'Foreign-born children should not be deprived of birth certificates'
Four human rights organisations have expressed concern over proposed changes by the department of home affairs to discontinue issuing birth certificates to children born of foreign parents.
The department last month published its proposed new regulations to the Births and Deaths Registration Act. The closing date for comments is Friday, November 16.
Where previously all children were issued with birth certificates, irrespective of their parents’ nationality - as is required by the constitution and international law on children’s rights - the new regulations propose that foreign children be issued with a “confirmation of birth”.
On Wednesday, the Centre for Child Law, Lawyers for Human Rights, the Scalabrini Centre of Cape Town and the University of Cape Town Refugee Law Clinic urged the department not to go ahead with the proposal.
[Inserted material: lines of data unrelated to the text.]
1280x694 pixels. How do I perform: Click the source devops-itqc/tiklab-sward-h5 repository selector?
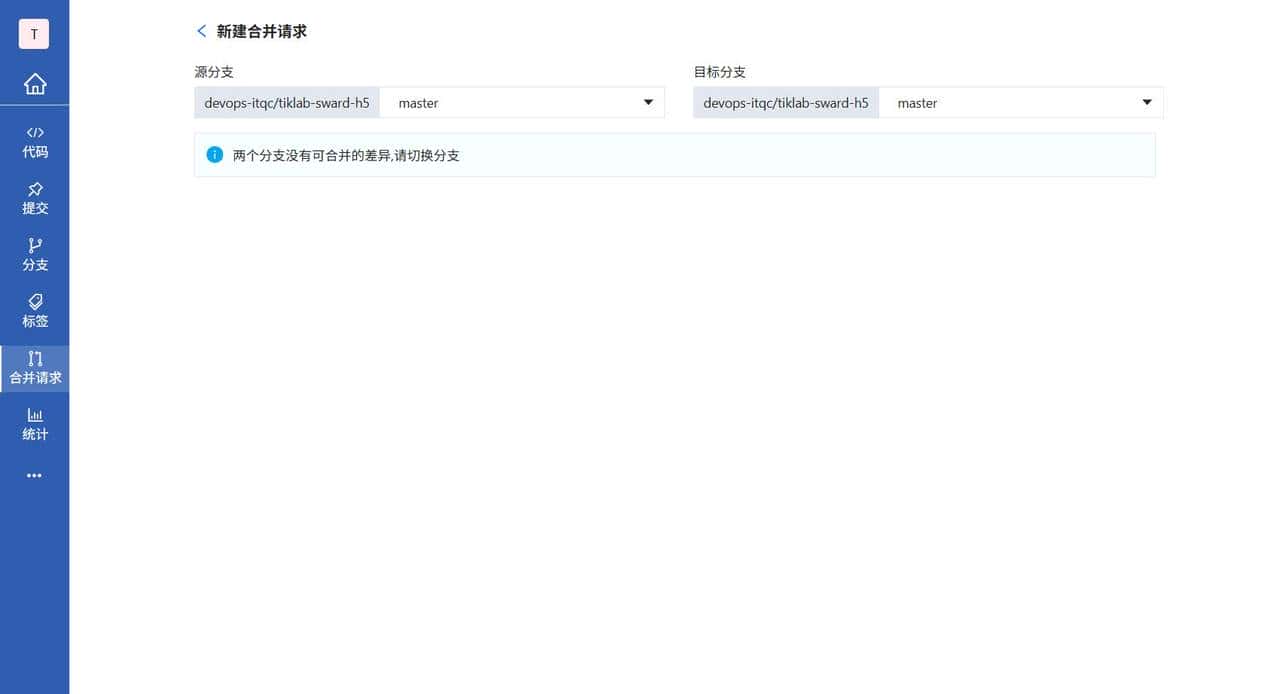coord(286,102)
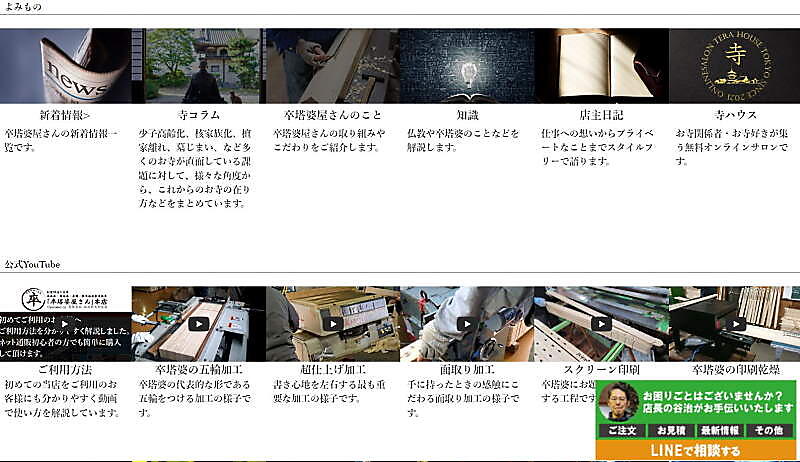Click the store manager avatar photo

618,402
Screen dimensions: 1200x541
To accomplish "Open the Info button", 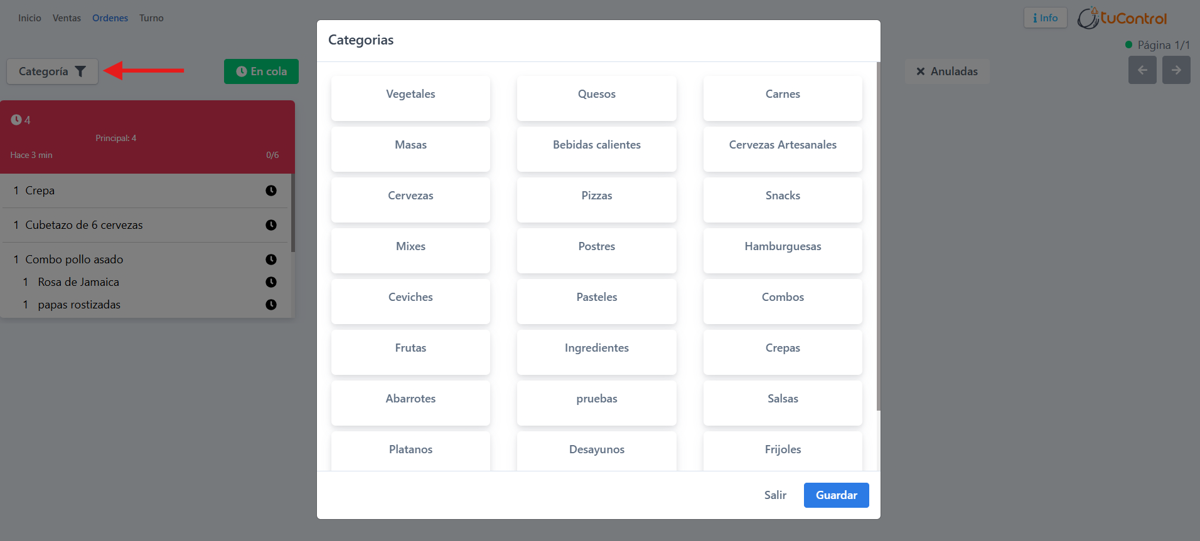I will tap(1045, 18).
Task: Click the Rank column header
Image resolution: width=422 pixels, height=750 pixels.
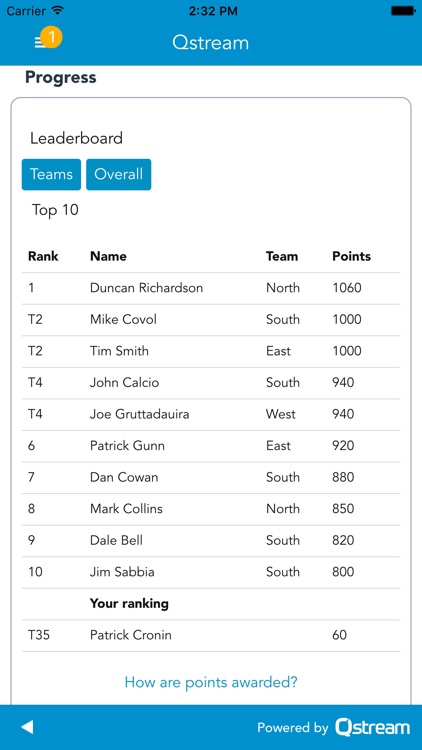Action: click(43, 256)
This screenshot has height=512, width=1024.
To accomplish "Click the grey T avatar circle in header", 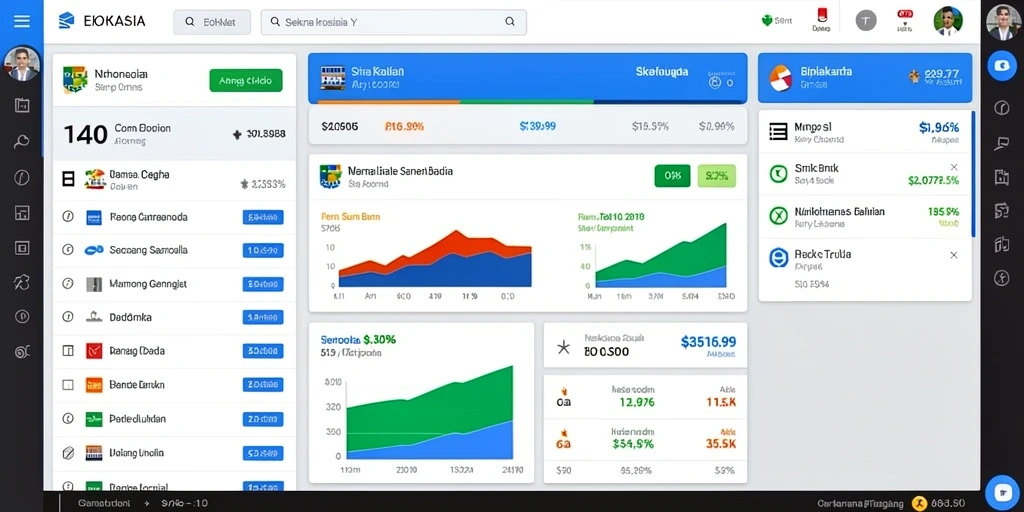I will coord(866,21).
The organisations described the potential change as problematic for a number of reasons, including that every child had the right to a birth certificate and that the proposals violated the child’s right to a name and a nationality in terms of the constitution.
The organisations said that, in terms of international law, it was the responsibility of the country of birth to issue a birth certificate, regardless of whether citizenship was also granted.
The draft regulation requires children to present their “confirmation of birth” to their embassy in order to obtain a birth certificate from their country of nationality.
The organisations said this was particularly harmful to the children of refugees and asylum seekers, because the parents could not approach their embassies - which would jeopardise their protection in South Africa.
They said the proposed regulations were also harmful to orphaned and abandoned children who cannot prove their nationalities because their parents were absent.
The organisations said South Africa had been criticised by a number of international bodies on its violation of international law on the child’s right to a birth certificate and legal identity.
The organisations said the UN Committee on the Rights of the Child had recommended that South Africa “review and amend all legislation and regulations relevant to birth registration and nationality to ensure their full conformity with the Convention, including through the removal of requirements that may have punitive or discriminatory impacts on certain groups of children.”
The organisations said that, instead of implementing this recommendation, the department was lowering the standard by removing birth registration for foreign children entirely.
“Without a birth certificate, children face immense barriers to basic services and human rights such as education, health and social services,” the organisations said in a joint statement.
“The birth certificate also allows stateless children to apply for the safeguards which give them citizenship where they have no other citizenship.”